_DATA FOR ANALYSIS:_
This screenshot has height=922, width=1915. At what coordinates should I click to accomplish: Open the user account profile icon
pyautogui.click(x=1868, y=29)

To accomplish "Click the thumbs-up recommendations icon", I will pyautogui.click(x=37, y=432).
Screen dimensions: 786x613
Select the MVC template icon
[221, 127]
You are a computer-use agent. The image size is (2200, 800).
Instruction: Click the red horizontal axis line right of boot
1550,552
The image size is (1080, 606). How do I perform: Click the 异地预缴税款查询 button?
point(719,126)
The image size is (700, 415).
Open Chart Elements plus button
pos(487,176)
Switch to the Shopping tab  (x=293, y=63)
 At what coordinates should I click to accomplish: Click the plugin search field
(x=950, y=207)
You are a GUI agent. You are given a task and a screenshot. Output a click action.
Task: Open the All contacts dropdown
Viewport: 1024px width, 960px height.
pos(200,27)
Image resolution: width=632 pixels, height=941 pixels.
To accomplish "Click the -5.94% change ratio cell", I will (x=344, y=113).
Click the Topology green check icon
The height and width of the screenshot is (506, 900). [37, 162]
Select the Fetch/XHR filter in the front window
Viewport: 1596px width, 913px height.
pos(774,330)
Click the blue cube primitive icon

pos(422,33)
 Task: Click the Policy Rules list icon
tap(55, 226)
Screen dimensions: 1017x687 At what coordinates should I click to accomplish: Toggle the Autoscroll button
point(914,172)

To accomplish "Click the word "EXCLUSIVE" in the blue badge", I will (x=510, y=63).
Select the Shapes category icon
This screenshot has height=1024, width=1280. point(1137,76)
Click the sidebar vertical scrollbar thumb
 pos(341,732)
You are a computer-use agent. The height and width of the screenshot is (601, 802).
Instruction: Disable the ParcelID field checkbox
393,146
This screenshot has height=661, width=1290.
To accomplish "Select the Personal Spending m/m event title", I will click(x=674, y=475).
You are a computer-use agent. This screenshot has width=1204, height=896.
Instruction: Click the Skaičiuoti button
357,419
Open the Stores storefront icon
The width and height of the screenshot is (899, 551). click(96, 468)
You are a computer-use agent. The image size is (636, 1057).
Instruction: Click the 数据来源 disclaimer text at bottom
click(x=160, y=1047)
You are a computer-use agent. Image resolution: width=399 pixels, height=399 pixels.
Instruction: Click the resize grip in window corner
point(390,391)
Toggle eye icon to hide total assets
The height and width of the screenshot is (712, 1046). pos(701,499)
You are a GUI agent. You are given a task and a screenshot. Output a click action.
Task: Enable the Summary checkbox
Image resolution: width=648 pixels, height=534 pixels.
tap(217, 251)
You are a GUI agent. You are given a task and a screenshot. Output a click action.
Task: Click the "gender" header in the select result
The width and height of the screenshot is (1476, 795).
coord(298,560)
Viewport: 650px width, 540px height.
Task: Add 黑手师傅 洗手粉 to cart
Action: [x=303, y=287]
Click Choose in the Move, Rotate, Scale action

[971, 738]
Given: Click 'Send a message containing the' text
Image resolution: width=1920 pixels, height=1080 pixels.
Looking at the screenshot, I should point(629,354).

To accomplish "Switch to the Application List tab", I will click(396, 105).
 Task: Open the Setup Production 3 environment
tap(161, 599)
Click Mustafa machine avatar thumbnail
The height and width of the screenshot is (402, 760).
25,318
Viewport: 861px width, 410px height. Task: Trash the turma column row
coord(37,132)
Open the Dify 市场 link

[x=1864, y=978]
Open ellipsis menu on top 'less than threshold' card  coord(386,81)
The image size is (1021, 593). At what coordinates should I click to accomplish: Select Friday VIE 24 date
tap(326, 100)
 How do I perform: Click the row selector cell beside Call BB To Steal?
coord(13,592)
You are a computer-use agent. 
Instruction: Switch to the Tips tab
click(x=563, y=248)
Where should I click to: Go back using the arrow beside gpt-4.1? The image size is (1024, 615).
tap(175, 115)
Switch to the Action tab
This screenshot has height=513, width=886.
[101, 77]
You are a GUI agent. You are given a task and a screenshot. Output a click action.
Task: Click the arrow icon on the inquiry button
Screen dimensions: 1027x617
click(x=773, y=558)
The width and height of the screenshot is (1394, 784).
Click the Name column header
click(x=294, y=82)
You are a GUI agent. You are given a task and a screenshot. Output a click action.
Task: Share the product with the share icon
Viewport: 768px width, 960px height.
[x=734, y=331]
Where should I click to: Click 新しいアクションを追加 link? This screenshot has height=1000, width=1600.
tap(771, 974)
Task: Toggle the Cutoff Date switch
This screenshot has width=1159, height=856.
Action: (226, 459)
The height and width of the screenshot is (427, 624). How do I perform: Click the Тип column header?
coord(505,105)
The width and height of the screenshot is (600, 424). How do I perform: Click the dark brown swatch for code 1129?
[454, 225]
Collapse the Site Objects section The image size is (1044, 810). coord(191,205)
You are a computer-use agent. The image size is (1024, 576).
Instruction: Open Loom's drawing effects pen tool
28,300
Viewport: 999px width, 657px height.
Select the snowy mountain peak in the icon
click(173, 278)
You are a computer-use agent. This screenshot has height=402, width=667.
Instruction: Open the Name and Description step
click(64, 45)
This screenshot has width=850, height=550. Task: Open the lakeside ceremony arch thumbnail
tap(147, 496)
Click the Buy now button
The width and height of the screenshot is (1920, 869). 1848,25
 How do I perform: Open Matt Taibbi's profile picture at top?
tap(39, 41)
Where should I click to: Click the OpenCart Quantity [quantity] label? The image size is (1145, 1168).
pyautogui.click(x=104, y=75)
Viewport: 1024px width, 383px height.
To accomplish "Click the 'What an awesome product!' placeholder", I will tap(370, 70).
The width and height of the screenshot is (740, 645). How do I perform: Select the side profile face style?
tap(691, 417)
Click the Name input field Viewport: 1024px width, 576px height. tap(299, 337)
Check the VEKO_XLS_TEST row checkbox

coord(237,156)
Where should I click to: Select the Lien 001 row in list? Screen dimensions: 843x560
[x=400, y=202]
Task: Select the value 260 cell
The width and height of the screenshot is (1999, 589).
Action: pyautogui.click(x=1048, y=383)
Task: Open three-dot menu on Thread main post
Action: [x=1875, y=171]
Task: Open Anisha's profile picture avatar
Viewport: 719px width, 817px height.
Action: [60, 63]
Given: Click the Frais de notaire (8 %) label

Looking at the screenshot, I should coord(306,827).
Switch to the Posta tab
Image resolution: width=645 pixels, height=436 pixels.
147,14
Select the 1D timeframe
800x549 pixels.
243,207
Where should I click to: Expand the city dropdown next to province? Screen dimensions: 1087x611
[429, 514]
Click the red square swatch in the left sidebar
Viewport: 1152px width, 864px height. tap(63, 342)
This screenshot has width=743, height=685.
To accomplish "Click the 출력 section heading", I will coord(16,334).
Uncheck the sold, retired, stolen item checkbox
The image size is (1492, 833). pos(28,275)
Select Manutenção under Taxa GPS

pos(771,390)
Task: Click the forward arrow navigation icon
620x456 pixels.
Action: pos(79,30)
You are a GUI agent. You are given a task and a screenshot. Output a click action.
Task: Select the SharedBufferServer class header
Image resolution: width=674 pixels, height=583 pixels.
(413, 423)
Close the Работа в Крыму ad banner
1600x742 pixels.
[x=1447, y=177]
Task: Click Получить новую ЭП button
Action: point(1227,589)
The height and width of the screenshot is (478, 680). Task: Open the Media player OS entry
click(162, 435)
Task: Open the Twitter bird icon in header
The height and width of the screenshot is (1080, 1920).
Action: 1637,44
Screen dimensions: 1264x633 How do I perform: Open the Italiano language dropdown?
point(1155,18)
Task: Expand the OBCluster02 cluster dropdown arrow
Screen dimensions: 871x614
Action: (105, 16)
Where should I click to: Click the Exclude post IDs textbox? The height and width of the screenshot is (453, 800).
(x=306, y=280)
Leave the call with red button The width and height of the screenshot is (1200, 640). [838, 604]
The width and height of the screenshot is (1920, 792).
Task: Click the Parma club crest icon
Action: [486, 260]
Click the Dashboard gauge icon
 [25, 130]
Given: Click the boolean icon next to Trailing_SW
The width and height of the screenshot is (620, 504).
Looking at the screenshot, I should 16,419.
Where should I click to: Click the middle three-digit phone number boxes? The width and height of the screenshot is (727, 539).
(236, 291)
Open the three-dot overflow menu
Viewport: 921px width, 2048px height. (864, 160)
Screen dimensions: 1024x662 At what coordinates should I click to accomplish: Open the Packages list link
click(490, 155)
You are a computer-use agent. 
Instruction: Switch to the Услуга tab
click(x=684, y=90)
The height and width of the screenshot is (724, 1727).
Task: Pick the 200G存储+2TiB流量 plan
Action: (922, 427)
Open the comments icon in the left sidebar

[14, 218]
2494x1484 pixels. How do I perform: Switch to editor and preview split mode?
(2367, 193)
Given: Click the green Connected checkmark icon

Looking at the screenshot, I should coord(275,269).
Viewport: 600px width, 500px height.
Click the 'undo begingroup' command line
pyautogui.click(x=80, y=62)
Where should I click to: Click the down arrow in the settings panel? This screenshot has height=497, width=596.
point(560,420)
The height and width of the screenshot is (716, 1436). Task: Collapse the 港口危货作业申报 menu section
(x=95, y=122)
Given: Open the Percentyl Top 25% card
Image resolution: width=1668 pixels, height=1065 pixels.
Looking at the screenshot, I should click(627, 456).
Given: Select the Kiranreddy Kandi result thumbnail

_YOUR GOAL:_ Using the entries above, extract exactly the span from the line with "Screen dimensions: 786x613" to the line with "Switch to the Shopping", both lines included; leave out everything else.

_SOLUTION:_
Screen dimensions: 786x613
Select the MVC template icon
[221, 127]
You are a computer-use agent. The image size is (2200, 800).
Instruction: Click the red horizontal axis line right of boot
1550,552
The image size is (1080, 606). How do I perform: Click the 异地预缴税款查询 button?
point(719,126)
The image size is (700, 415).
Open Chart Elements plus button
pos(487,176)
Switch to the Shopping tab  (x=293, y=63)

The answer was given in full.